▶ [Given instruction]: Output the lines below as a numbered list, omitting any blank lines.
--- Data to use ---
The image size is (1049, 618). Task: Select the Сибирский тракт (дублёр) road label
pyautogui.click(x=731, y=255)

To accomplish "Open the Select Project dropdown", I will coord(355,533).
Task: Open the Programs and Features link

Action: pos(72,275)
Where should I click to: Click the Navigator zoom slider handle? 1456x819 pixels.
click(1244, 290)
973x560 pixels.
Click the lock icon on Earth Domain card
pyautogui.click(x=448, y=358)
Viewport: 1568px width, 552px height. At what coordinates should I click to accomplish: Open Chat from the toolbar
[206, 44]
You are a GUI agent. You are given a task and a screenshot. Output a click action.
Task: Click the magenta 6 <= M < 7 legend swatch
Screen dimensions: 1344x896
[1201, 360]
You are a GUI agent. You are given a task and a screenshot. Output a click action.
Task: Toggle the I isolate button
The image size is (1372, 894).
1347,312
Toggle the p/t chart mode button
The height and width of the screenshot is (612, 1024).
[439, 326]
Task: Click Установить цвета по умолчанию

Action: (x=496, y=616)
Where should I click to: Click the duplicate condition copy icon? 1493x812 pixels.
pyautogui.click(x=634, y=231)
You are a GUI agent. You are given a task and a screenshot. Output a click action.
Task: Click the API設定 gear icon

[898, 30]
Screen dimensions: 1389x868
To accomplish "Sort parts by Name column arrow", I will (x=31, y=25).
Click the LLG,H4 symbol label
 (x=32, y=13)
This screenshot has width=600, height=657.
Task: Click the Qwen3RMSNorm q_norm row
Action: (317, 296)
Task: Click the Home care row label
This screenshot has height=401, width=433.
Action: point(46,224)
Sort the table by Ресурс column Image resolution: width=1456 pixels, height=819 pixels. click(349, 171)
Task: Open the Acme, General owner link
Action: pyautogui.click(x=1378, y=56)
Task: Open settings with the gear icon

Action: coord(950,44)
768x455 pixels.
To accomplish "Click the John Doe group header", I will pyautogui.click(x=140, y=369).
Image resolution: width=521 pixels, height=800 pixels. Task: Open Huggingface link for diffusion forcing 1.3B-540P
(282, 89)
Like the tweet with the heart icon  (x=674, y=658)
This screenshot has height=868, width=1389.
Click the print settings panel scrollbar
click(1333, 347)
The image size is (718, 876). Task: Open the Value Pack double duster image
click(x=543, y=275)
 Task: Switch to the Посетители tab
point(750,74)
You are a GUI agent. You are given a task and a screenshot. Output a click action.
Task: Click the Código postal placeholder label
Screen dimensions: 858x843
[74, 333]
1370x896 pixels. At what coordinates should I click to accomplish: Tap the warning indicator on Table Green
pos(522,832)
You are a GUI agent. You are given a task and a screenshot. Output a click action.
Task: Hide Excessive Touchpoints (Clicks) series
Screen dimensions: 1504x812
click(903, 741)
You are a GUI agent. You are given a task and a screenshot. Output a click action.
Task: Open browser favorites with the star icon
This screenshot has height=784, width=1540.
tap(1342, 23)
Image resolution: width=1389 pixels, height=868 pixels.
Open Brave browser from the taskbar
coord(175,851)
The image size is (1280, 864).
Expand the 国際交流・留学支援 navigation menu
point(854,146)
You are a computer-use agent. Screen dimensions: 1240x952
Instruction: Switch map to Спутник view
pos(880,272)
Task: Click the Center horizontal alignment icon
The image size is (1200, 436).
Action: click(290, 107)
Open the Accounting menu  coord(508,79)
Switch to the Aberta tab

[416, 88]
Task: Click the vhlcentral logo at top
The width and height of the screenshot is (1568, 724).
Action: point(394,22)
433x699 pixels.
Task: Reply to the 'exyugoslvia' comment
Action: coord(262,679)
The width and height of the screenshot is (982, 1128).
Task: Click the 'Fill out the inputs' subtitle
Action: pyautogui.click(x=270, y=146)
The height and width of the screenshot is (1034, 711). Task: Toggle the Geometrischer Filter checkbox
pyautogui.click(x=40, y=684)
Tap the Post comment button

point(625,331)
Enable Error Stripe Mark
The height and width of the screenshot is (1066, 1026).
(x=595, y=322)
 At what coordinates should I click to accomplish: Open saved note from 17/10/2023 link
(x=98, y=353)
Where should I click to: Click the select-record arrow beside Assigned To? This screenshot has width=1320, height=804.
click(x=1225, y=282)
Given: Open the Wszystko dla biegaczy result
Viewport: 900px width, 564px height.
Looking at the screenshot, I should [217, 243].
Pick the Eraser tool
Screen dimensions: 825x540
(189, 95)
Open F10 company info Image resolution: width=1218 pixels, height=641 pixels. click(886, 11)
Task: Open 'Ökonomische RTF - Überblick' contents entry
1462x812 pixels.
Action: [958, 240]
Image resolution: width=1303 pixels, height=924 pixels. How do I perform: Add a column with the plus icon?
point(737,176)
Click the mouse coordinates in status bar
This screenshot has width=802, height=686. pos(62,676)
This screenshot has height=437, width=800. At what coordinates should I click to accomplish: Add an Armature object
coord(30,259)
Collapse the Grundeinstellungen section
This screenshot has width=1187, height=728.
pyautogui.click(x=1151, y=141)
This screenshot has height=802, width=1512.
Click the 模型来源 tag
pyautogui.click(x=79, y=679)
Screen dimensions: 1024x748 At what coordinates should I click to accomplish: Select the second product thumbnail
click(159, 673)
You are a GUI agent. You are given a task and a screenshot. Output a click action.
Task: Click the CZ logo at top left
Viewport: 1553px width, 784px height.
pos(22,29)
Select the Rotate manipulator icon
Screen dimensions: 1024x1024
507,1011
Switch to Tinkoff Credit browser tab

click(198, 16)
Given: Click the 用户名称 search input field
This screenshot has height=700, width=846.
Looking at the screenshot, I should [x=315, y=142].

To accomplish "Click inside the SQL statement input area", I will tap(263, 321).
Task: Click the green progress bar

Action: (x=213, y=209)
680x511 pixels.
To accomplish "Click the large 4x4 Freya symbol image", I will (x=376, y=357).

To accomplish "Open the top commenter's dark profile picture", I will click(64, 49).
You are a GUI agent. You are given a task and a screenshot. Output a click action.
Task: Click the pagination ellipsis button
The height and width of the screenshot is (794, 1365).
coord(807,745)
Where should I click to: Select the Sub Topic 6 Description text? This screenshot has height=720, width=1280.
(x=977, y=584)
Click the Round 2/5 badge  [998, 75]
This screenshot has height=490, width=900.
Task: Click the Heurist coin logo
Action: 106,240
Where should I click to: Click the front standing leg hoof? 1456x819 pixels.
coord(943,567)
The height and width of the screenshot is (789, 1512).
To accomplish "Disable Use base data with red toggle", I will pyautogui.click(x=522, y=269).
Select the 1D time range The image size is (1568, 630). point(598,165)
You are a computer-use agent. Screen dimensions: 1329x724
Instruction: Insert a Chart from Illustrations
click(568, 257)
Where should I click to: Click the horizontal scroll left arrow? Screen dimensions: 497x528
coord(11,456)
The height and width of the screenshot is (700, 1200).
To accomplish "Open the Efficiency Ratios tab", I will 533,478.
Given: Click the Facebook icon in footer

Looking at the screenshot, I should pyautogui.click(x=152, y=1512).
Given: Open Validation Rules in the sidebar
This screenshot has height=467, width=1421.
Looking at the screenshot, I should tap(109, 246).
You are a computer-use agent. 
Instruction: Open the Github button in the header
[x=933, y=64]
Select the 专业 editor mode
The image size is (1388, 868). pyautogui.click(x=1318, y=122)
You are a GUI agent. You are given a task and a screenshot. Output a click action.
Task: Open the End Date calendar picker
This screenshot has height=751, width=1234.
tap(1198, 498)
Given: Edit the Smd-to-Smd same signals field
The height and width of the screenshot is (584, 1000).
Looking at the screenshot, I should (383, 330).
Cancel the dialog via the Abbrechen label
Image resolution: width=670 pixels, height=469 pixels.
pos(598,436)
---
▶ [Output below]:
1. The image size is (1049, 618). Task: Select the Сибирский тракт (дублёр) road label
2. pyautogui.click(x=731, y=255)
3. To accomplish "Open the Select Project dropdown", I will coord(355,533).
4. Task: Open the Programs and Features link
5. Action: pos(72,275)
6. Where should I click to: Click the Navigator zoom slider handle? 1456x819 pixels.
7. click(1244, 290)
8. 973x560 pixels.
9. Click the lock icon on Earth Domain card
10. pyautogui.click(x=448, y=358)
11. Viewport: 1568px width, 552px height. At what coordinates should I click to accomplish: Open Chat from the toolbar
12. [206, 44]
13. You are a GUI agent. You are given a task and a screenshot. Output a click action.
14. Task: Click the magenta 6 <= M < 7 legend swatch
15. Screen dimensions: 1344x896
16. [1201, 360]
17. You are a GUI agent. You are given a task and a screenshot. Output a click action.
18. Task: Toggle the I isolate button
19. The image size is (1372, 894).
20. 1347,312
21. Toggle the p/t chart mode button
22. The height and width of the screenshot is (612, 1024).
23. [439, 326]
24. Task: Click Установить цвета по умолчанию
25. Action: (x=496, y=616)
26. Where should I click to: Click the duplicate condition copy icon? 1493x812 pixels.
27. pyautogui.click(x=634, y=231)
28. You are a GUI agent. You are given a task and a screenshot. Output a click action.
29. Task: Click the API設定 gear icon
30. [898, 30]
31. Screen dimensions: 1389x868
32. To accomplish "Sort parts by Name column arrow", I will (x=31, y=25).
33. Click the LLG,H4 symbol label
34.  (x=32, y=13)
35. This screenshot has width=600, height=657.
36. Task: Click the Qwen3RMSNorm q_norm row
37. Action: (317, 296)
38. Task: Click the Home care row label
39. This screenshot has height=401, width=433.
40. Action: point(46,224)
41. Sort the table by Ресурс column Image resolution: width=1456 pixels, height=819 pixels. click(349, 171)
42. Task: Open the Acme, General owner link
43. Action: pyautogui.click(x=1378, y=56)
44. Task: Open settings with the gear icon
45. Action: coord(950,44)
46. 768x455 pixels.
47. To accomplish "Click the John Doe group header", I will pyautogui.click(x=140, y=369).
48. Image resolution: width=521 pixels, height=800 pixels. Task: Open Huggingface link for diffusion forcing 1.3B-540P
49. (282, 89)
50. Like the tweet with the heart icon  (x=674, y=658)
51. This screenshot has height=868, width=1389.
52. Click the print settings panel scrollbar
53. click(1333, 347)
54. The image size is (718, 876). Task: Open the Value Pack double duster image
55. click(x=543, y=275)
56.  Task: Switch to the Посетители tab
57. point(750,74)
58. You are a GUI agent. You are given a task and a screenshot. Output a click action.
59. Task: Click the Código postal placeholder label
60. Screen dimensions: 858x843
61. [74, 333]
62. 1370x896 pixels. At what coordinates should I click to accomplish: Tap the warning indicator on Table Green
63. pos(522,832)
64. You are a GUI agent. You are given a task and a screenshot. Output a click action.
65. Task: Hide Excessive Touchpoints (Clicks) series
66. Screen dimensions: 1504x812
67. click(903, 741)
68. You are a GUI agent. You are given a task and a screenshot. Output a click action.
69. Task: Open browser favorites with the star icon
70. This screenshot has height=784, width=1540.
71. tap(1342, 23)
72. Image resolution: width=1389 pixels, height=868 pixels.
73. Open Brave browser from the taskbar
74. coord(175,851)
75. The image size is (1280, 864).
76. Expand the 国際交流・留学支援 navigation menu
77. point(854,146)
78. You are a computer-use agent. Screen dimensions: 1240x952
79. Instruction: Switch map to Спутник view
80. pos(880,272)
81. Task: Click the Center horizontal alignment icon
82. The image size is (1200, 436).
83. Action: click(290, 107)
84. Open the Accounting menu  coord(508,79)
85. Switch to the Aberta tab
86. [416, 88]
87. Task: Click the vhlcentral logo at top
88. The width and height of the screenshot is (1568, 724).
89. Action: point(394,22)
90. 433x699 pixels.
91. Task: Reply to the 'exyugoslvia' comment
92. Action: coord(262,679)
93. The width and height of the screenshot is (982, 1128).
94. Task: Click the 'Fill out the inputs' subtitle
95. Action: pyautogui.click(x=270, y=146)
96. The height and width of the screenshot is (1034, 711). Task: Toggle the Geometrischer Filter checkbox
97. pyautogui.click(x=40, y=684)
98. Tap the Post comment button
99. point(625,331)
100. Enable Error Stripe Mark
101. The height and width of the screenshot is (1066, 1026).
102. (x=595, y=322)
103.  At what coordinates should I click to accomplish: Open saved note from 17/10/2023 link
104. (x=98, y=353)
105. Where should I click to: Click the select-record arrow beside Assigned To? This screenshot has width=1320, height=804.
106. click(x=1225, y=282)
107. Given: Open the Wszystko dla biegaczy result
108. Viewport: 900px width, 564px height.
109. Looking at the screenshot, I should [217, 243].
110. Pick the Eraser tool
111. Screen dimensions: 825x540
112. (189, 95)
113. Open F10 company info Image resolution: width=1218 pixels, height=641 pixels. click(886, 11)
114. Task: Open 'Ökonomische RTF - Überblick' contents entry
115. 1462x812 pixels.
116. Action: [958, 240]
117. Image resolution: width=1303 pixels, height=924 pixels. How do I perform: Add a column with the plus icon?
118. point(737,176)
119. Click the mouse coordinates in status bar
120. This screenshot has width=802, height=686. pos(62,676)
121. This screenshot has height=437, width=800. At what coordinates should I click to accomplish: Add an Armature object
122. coord(30,259)
123. Collapse the Grundeinstellungen section
124. This screenshot has width=1187, height=728.
125. pyautogui.click(x=1151, y=141)
126. This screenshot has height=802, width=1512.
127. Click the 模型来源 tag
128. pyautogui.click(x=79, y=679)
129. Screen dimensions: 1024x748 At what coordinates should I click to accomplish: Select the second product thumbnail
130. click(159, 673)
131. You are a GUI agent. You are given a task and a screenshot. Output a click action.
132. Task: Click the CZ logo at top left
133. Viewport: 1553px width, 784px height.
134. pos(22,29)
135. Select the Rotate manipulator icon
136. Screen dimensions: 1024x1024
137. 507,1011
138. Switch to Tinkoff Credit browser tab
139. click(198, 16)
140. Given: Click the 用户名称 search input field
141. This screenshot has height=700, width=846.
142. Looking at the screenshot, I should [x=315, y=142].
143. To accomplish "Click inside the SQL statement input area", I will tap(263, 321).
144. Task: Click the green progress bar
145. Action: (x=213, y=209)
146. 680x511 pixels.
147. To accomplish "Click the large 4x4 Freya symbol image", I will (x=376, y=357).
148. To accomplish "Open the top commenter's dark profile picture", I will click(64, 49).
149. You are a GUI agent. You are given a task and a screenshot. Output a click action.
150. Task: Click the pagination ellipsis button
151. The height and width of the screenshot is (794, 1365).
152. coord(807,745)
153. Where should I click to: Select the Sub Topic 6 Description text? This screenshot has height=720, width=1280.
154. (x=977, y=584)
155. Click the Round 2/5 badge  [998, 75]
156. This screenshot has height=490, width=900.
157. Task: Click the Heurist coin logo
158. Action: 106,240
159. Where should I click to: Click the front standing leg hoof? 1456x819 pixels.
160. coord(943,567)
161. The height and width of the screenshot is (789, 1512).
162. To accomplish "Disable Use base data with red toggle", I will pyautogui.click(x=522, y=269).
163. Select the 1D time range The image size is (1568, 630). point(598,165)
164. You are a computer-use agent. Screen dimensions: 1329x724
165. Instruction: Insert a Chart from Illustrations
166. click(568, 257)
167. Where should I click to: Click the horizontal scroll left arrow? Screen dimensions: 497x528
168. coord(11,456)
169. The height and width of the screenshot is (700, 1200).
170. To accomplish "Open the Efficiency Ratios tab", I will 533,478.
171. Given: Click the Facebook icon in footer
172. Looking at the screenshot, I should pyautogui.click(x=152, y=1512).
173. Given: Open Validation Rules in the sidebar
174. This screenshot has height=467, width=1421.
175. Looking at the screenshot, I should tap(109, 246).
176. You are a computer-use agent. 
177. Instruction: Open the Github button in the header
178. [x=933, y=64]
179. Select the 专业 editor mode
180. The image size is (1388, 868). pyautogui.click(x=1318, y=122)
181. You are a GUI agent. You are given a task and a screenshot. Output a click action.
182. Task: Open the End Date calendar picker
183. This screenshot has height=751, width=1234.
184. tap(1198, 498)
185. Given: Edit the Smd-to-Smd same signals field
186. The height and width of the screenshot is (584, 1000).
187. Looking at the screenshot, I should (383, 330).
188. Cancel the dialog via the Abbrechen label
189. Image resolution: width=670 pixels, height=469 pixels.
190. pos(598,436)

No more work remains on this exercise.